И пошел он, как чумной. Мимо семи дворов прошел и задохся, свернул к Лариске…
***
Лариска осторожно привстала с лавки и бесшумно выскользнула со двора.
Все сходилось. Вот откуда засуха! Из-за нее и огороды полегли, и скотина еле держится. Потому что ведьмачка она. У нее одной вызревали проклятые дыни и наливались янтарным цветом.
Никто не спал. Мигом собрались. Прихватили дубье, вилы, ножи и пошли. Будто крепость брать. А в крепости — одна баба.
Дошагали враз, а с чего начать — не знаем. Стали все — переглядываемся. Где она? Свет не горит.

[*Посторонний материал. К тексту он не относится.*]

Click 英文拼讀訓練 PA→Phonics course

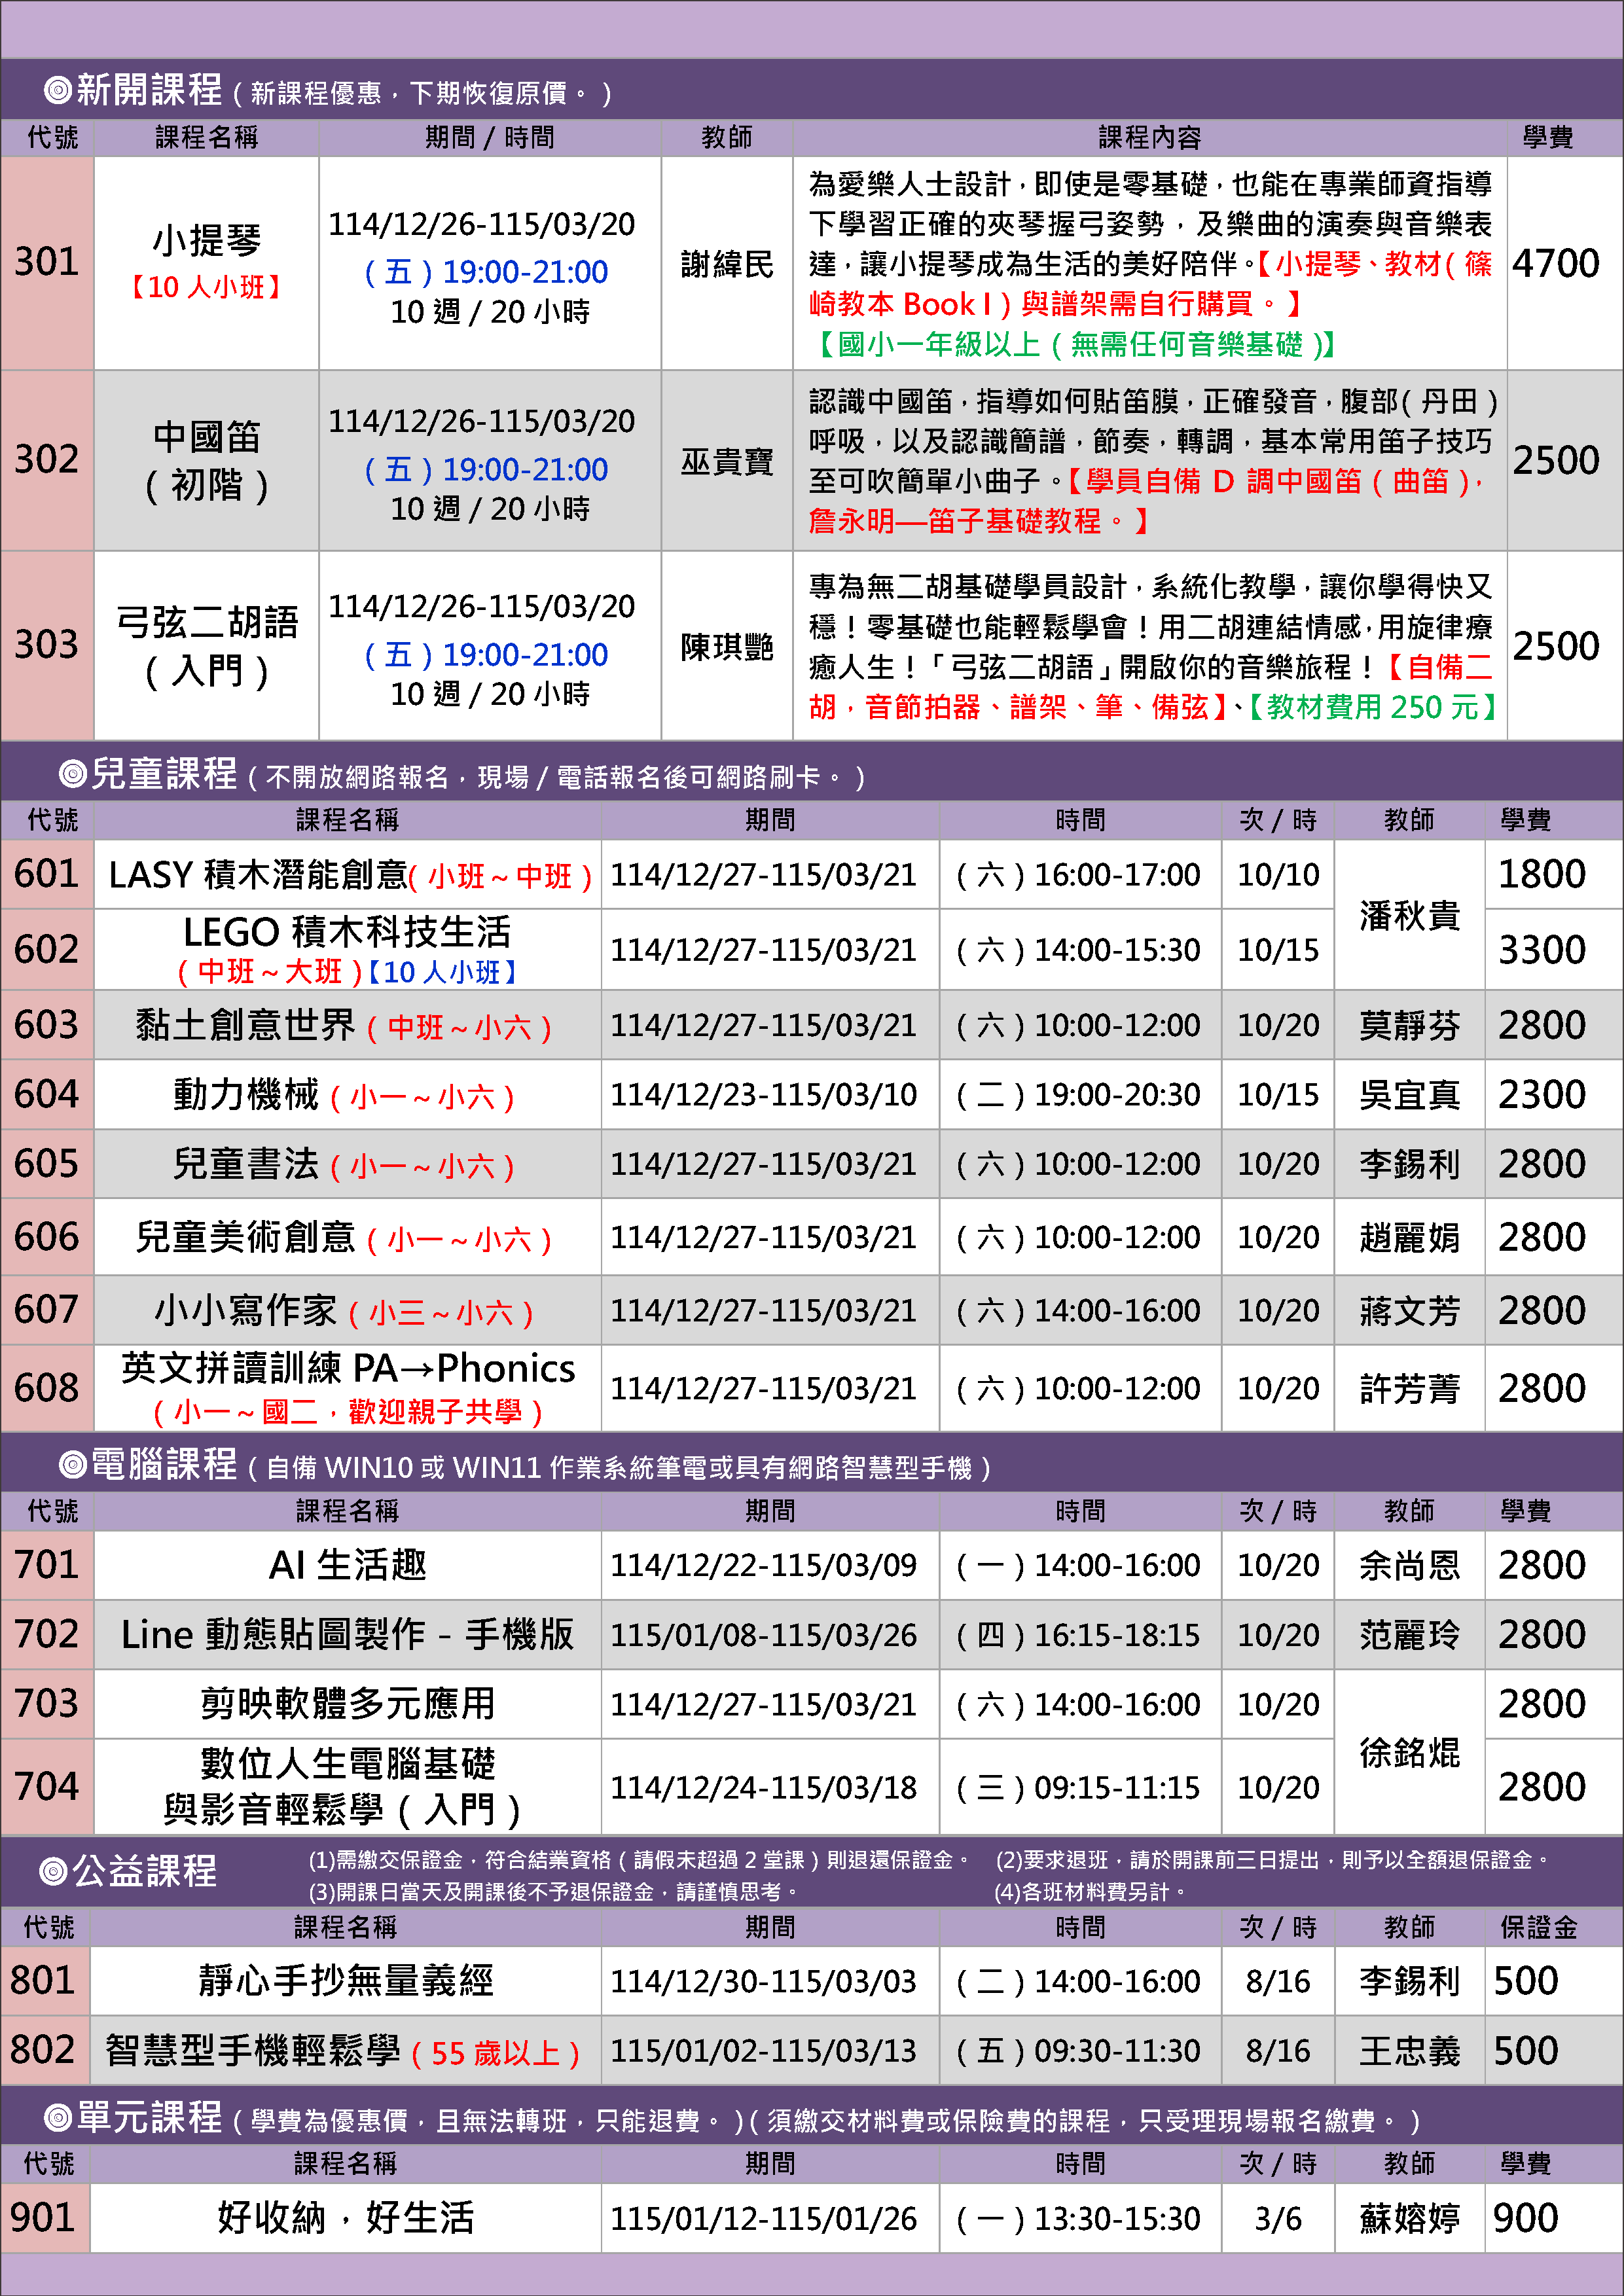[347, 1369]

И тут сзади слышим: «Сему моего не видали?»
— Видали, видали, — повернулась к ней Лариска. И зашлась: — У меня сидит. Что с мужиком сделала? Шалава подзаборная, упыриха подколодная! К кому ходила?..
— Узнать хочешь? — Оксана двигалась через толпу, как по безлюдному полю. — Пойдем, если не слаба в коленках.
— И-и… — Лариска завертела головой, ища поддержку.
— Я с ней пойду, — баба Зина вызвалась.
Калитка скрипнула, и они втроем вошли. Над головами, ухнув, пролетела огромная сова, и обе «делегатки» прижались друг к дружке.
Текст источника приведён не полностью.